Oczywiście, że szeregowy żołnierz jest indoktrynowany, czy nakręcany, przez wykwalifikowanych politruków i czasem przed szczególnie ryzykownym atakiem "dopingowany" kwaterką gorzałki. Poza tym czasem nienawiść do okrucieństwa najeźdźcy powoduje działania, o których potem cicho sza...Miałem kolegę - Powtańca, który jak tęgo popił, to opowiadał nam epizody z wziętymi do niewoli Niemcami...nie kontynuuję...

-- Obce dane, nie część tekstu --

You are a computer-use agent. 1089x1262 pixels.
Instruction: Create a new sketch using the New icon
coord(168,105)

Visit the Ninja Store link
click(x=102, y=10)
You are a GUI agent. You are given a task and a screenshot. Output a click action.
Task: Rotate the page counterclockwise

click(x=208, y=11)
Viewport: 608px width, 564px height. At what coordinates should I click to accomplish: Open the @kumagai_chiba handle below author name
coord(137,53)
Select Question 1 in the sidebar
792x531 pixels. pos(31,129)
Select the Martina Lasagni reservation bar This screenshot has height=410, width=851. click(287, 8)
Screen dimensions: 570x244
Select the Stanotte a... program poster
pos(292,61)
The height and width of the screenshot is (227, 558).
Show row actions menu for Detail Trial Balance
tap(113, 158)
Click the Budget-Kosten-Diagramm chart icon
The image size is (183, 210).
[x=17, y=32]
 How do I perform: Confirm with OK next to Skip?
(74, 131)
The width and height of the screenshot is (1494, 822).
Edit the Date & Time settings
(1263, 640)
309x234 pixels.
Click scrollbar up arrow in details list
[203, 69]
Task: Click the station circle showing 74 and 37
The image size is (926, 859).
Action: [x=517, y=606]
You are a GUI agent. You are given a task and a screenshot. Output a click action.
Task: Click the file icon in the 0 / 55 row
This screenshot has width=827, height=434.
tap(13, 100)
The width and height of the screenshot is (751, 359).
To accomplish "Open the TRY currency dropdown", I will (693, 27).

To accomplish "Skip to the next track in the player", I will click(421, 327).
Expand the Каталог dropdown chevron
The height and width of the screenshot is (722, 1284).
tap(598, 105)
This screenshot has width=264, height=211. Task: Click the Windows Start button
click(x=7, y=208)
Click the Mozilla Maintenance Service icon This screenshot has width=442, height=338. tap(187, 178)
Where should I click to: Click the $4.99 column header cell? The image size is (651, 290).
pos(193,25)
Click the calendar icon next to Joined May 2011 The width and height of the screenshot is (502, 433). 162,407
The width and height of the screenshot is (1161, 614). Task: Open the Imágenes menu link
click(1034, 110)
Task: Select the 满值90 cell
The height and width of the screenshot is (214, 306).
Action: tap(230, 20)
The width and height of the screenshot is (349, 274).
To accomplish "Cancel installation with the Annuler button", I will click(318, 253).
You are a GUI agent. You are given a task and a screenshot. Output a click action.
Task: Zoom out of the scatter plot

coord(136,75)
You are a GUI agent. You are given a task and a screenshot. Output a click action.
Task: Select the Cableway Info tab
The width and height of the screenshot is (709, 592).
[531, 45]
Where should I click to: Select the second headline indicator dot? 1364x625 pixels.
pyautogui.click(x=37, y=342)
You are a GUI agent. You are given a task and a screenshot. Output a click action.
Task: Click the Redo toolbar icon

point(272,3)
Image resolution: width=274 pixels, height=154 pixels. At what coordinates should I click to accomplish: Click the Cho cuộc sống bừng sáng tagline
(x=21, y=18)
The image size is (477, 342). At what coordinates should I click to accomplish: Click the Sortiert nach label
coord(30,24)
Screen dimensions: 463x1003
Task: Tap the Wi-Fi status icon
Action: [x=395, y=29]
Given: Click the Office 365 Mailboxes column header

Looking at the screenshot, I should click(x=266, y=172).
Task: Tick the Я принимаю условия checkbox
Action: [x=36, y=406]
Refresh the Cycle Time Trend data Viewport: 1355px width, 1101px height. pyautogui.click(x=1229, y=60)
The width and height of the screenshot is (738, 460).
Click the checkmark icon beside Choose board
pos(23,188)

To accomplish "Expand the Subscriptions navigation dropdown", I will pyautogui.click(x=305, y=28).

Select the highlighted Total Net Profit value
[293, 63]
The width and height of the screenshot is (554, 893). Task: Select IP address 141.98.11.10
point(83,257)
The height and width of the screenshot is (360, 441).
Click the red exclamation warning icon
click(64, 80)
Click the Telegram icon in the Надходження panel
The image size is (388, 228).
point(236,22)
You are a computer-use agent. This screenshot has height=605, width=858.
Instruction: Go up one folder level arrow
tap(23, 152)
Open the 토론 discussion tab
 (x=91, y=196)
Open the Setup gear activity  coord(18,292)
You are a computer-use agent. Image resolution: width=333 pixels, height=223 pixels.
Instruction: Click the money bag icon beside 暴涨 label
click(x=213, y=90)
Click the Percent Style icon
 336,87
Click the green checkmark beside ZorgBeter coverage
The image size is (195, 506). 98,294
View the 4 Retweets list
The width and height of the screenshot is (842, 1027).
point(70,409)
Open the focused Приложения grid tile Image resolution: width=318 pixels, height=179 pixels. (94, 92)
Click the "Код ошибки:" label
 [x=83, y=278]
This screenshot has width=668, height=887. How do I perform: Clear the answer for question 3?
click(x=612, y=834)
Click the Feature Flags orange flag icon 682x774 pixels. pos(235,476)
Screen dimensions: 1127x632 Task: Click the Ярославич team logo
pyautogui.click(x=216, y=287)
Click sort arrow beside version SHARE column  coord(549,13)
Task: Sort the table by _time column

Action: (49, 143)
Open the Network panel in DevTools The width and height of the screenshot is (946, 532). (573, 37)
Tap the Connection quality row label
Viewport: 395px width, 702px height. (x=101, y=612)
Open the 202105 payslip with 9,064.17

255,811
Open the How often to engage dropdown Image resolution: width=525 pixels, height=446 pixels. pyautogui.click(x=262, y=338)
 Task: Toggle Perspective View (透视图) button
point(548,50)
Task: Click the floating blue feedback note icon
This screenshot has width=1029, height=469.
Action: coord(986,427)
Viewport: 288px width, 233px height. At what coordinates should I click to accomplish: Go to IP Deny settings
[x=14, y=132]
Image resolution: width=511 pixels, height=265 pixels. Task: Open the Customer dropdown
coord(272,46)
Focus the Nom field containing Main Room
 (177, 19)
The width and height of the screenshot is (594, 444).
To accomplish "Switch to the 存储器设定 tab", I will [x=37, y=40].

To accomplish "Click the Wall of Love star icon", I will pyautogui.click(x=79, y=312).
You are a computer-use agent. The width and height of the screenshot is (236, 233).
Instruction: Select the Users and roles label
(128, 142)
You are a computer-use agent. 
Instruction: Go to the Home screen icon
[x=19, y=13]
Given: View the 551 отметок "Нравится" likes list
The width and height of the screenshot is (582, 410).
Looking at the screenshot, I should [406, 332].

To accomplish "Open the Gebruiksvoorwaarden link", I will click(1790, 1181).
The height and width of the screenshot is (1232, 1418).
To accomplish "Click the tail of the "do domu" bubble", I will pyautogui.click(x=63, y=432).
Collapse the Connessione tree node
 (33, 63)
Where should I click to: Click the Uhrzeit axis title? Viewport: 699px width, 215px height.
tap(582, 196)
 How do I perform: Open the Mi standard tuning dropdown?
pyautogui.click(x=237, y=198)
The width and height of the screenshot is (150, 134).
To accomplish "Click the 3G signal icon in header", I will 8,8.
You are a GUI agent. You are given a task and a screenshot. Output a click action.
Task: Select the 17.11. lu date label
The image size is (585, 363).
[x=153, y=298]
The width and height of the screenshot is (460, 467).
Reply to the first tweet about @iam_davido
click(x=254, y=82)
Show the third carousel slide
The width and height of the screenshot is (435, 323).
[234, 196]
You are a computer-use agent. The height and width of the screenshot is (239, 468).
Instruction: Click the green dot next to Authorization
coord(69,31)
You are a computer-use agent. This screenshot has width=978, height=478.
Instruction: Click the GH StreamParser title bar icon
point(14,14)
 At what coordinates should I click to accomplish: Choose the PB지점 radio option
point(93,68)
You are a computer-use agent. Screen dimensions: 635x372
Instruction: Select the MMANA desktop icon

Jak się tak zastanowić, to "chodziło" to po mnie chyba od dawna. W zamierzchłej przeszłości (gdzieś tak 5-6 klasa podstawówki) uczestniczyłem - razem z Rodzicami - w takich poszukiwaniach. I - na szczęście - na zakończenie szukający mógł z 99% pewnością położyć tabliczkę, kwiaty, i zabrać garść ziemi z grobu swojego Ojca. To była jedna, jedyna wizyta tego kogoś w Polsce, w ogóle za granicą... I - jak się okazuje - musi gdzieś to we mnie "siedzieć"... :)) W wojnach walczą Narody - a giną Ludzie. Nawet jeśli są to "ci ze wschodu"... Być może czytałeś "Wielką ucieczkę" Thorwalda. To książka porażająca. Ale nawet po jej przeczytaniu - nie można zapomnieć, że ten Iwan - był tylko "emanacją" pewnych idei, socjologicznych manipulacji specjalistów od - jak się to dziś pisze i mówi - "pijaru"... I to jest w sumie najstraszniejsze...
No, bo kurna Ruski i na dodatek Ukrainiec...Masz efekty obecnych "tryndów" - co że Wschodu to wraże... Pomijając to kołtuństwo, ciekawy cykl wygłówkowałeś. Pozdr.
zero komentarzy ? ciekawe...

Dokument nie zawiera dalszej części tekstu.